During the take it happened that I put my arm around the kid
and I pushed him in front of me as a shield [laughs]. It just
seemed like the right thing to do. Tim liked it and we laughed
like fiends. We kept it in.
CrankyCritic: Is
it that you really like working with Tim Burton or did you
lose a big poker bet to him and are now indebted to him for
life?
Johnny
Depp: [laughs] It's just amazing. For me going back
to work with Tim is like returning home after war. It just
feels so comfortable. Aside from the fact that he's one of the
great visionary filmmakers of all time, he's a dream for an
actor. He's not particularly rigid in the sense that you have
no room to move or you have no opportunity to try things. He
inspires you to go out there and do whatever you feel like
doing. He trusts you, which the most important thing. If you
go too far, as some of us have the tendency to do sometimes,
he pulls you back in to the area where you need to be. That's
an actor's dream.
CrankyCritic:
Let's talk horror films...
Johnny Depp: I can
remember being totally fascinated with Bela Lugosi and the
Dracula films when I was five years old. I can remember
sitting in class in first grade getting in trouble for drawing
pictures of Dracula and Frankenstein. I remember it like
yesterday. When I was 5 or 6 years old, I was totally, utterly
obsessed with a television show called Dark Shadows. I wanted
to be Barnabas Collins. I wanted the cane with the wolf's head
on it. I'm sure that, for my parents, that must have been a
really scary thing. [laughs]
CrankyCritic: So
it must have been a blast working with Christopher Lee in
Sleepy Hollow.
Johnny
Depp: Oh yeah. What a presence that guy has.
CrankyCritic: Did
you have a big exposure to the Hammer films?
Johnny Depp: I knew
quite a bit of the Hammer stuff and dove into more when we got
there. Tim turned me on to a lot of the more obscure films.

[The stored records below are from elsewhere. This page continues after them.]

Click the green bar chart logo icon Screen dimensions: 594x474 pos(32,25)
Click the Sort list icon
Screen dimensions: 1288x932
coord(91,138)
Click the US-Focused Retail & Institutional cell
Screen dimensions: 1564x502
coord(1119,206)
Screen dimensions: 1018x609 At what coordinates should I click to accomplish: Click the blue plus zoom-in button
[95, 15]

Yeah, Christopher Lee, Peter Cushing, unbelievable
guys.
CrankyCritic:
Then, of the vampires: Bela Lugosi, Christopher Lee, Peter
Cushing, Jonathan Frid, the best vampire is...
Johnny Depp: Well,
there's also Jack Palance. [pause] and George Hamilton
[everybody laughs, loudly] I think they're all different in
their own ways. Lugosi is always going to be ... that
beautiful, dark Tod Browning film is shining in my memory. But
Christopher Lee was a great Dracula. When you're doing a scene
with this guy and he's staring down at you and just about to
jump down your throat; screaming at you, it's frightening.

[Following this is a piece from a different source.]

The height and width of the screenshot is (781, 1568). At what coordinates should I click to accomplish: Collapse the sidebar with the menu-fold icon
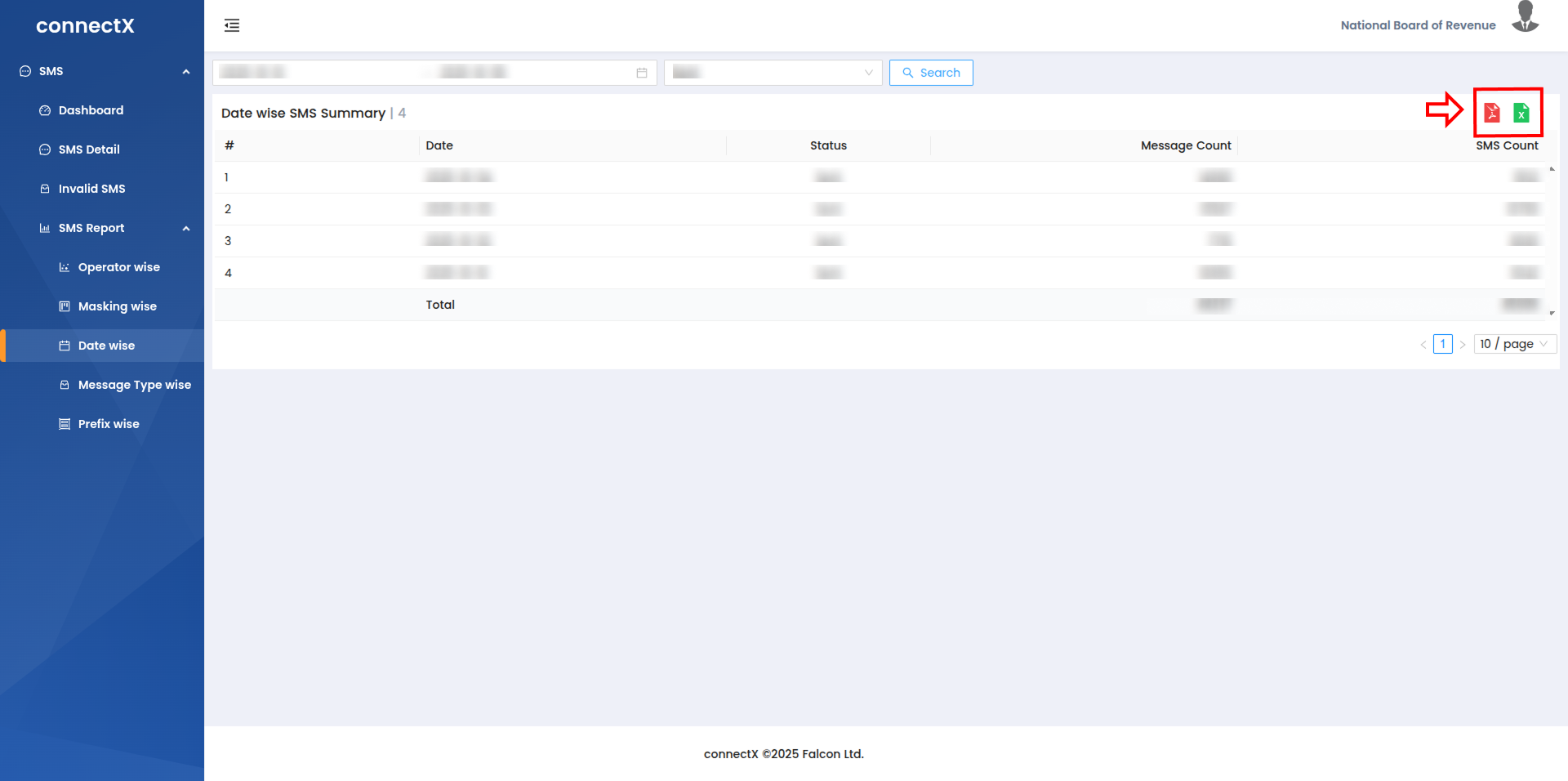tap(232, 25)
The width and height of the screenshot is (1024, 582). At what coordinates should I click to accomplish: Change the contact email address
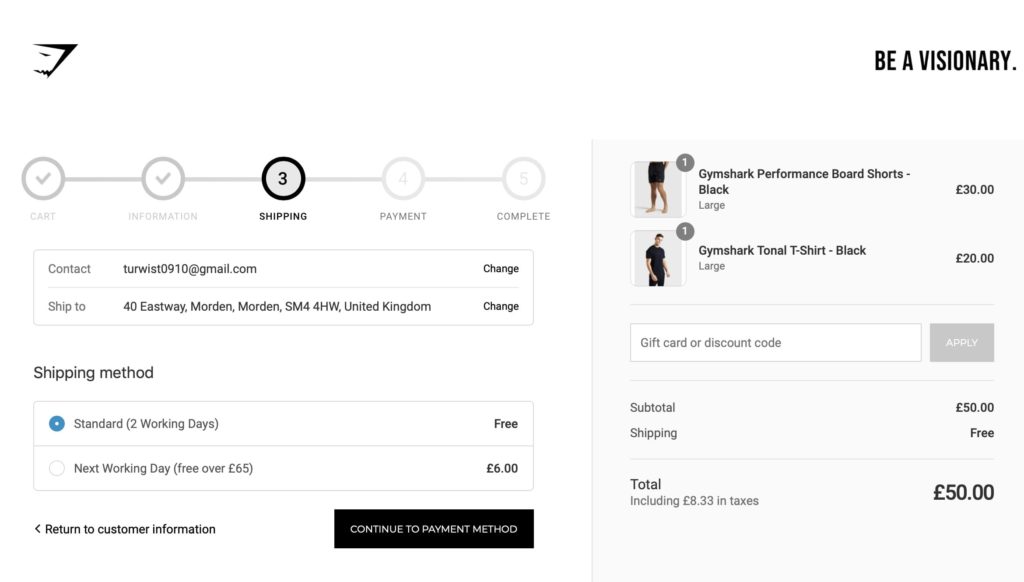coord(500,269)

You're thinking "My god, that's Dracula!" He's
amazing!
CrankyCritic:
Every actor has an idea of how he wants his character to look
on the screen. When you first watched Sleepy Hollow...
Johnny Depp: I
haven't seen it yet.
CrankyCritic: You
haven't?
Johnny
Depp: I'm a total masochist. I wait until the last
second because I get ill. I can't watch myself.

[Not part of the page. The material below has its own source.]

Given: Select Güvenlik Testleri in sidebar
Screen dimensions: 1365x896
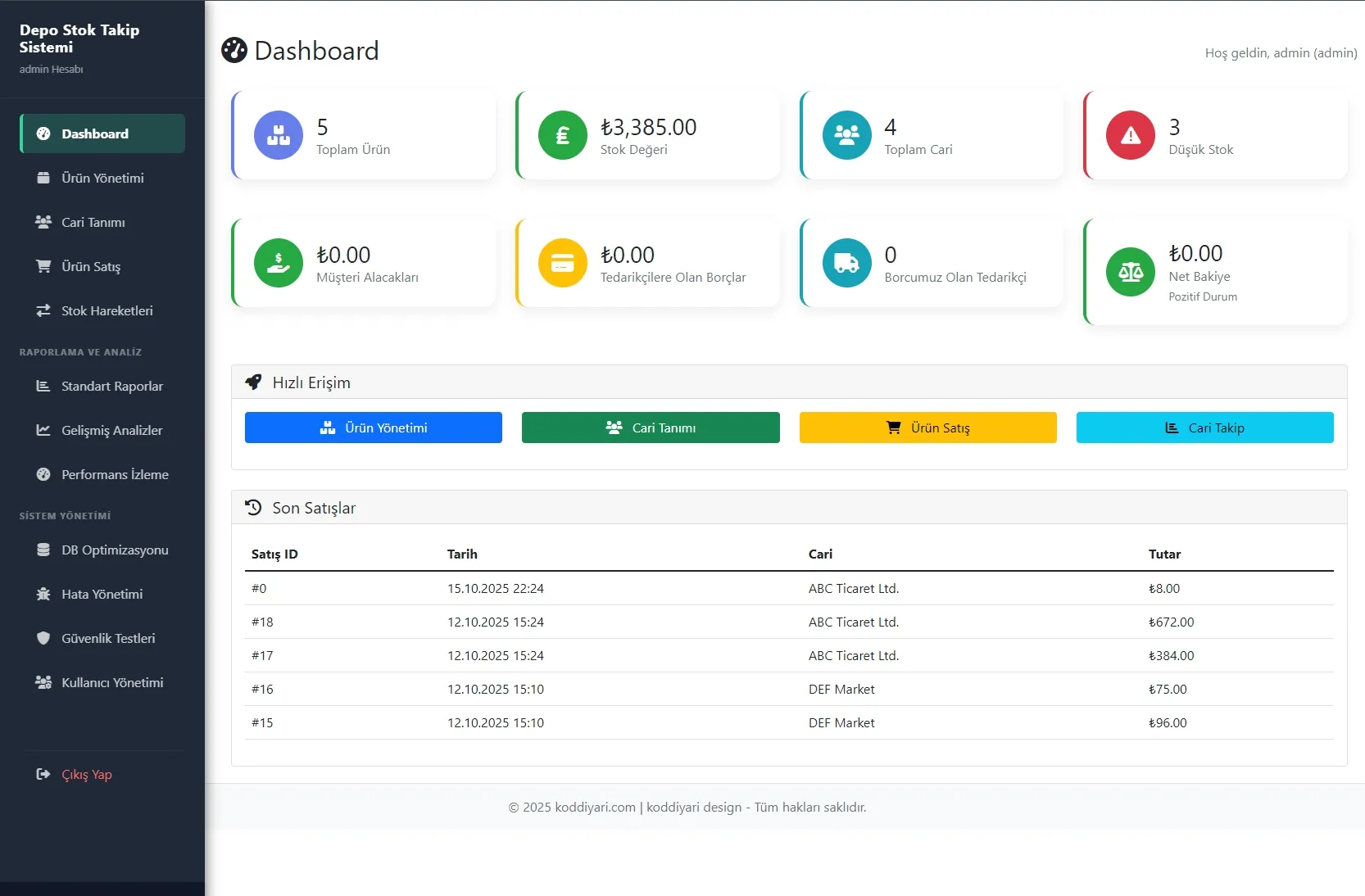Looking at the screenshot, I should (107, 638).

CrankyCritic: Do you not go back and
watch your older movies?
Johnny Depp: Oh, no.
It's just very uncomfortable. I don't know. I've a tendency
like most people to think "Oh, I should've done that..." and
nitpick. I kind of conditioned myself over the years to
believe that once my job is done, once you've done a scene,
that scene is dead. You have to move on. Once my job is done
what happens after that is somehow none of my business. What
the director does with the cutting; you give it to him and
hopefully the performance is good.
CrankyCritic: Then
to the future. Is there any particular role you'd love to
play?
Johnny
Depp: Fortunately I've played everything I've wanted
so far. In terms of historical figures, Rasputin.
CrankyCritic: Do
you feel lucky to have gotten every role that you've wanted?
Johnny Depp:
Blessed. Yeah, really really lucky.
CrankyCritic: Are
you going to keep the gold tooth?
Johnny Depp: The
process of taking them off is a little bit violent and I do my
best to avoid any trip to the dentist.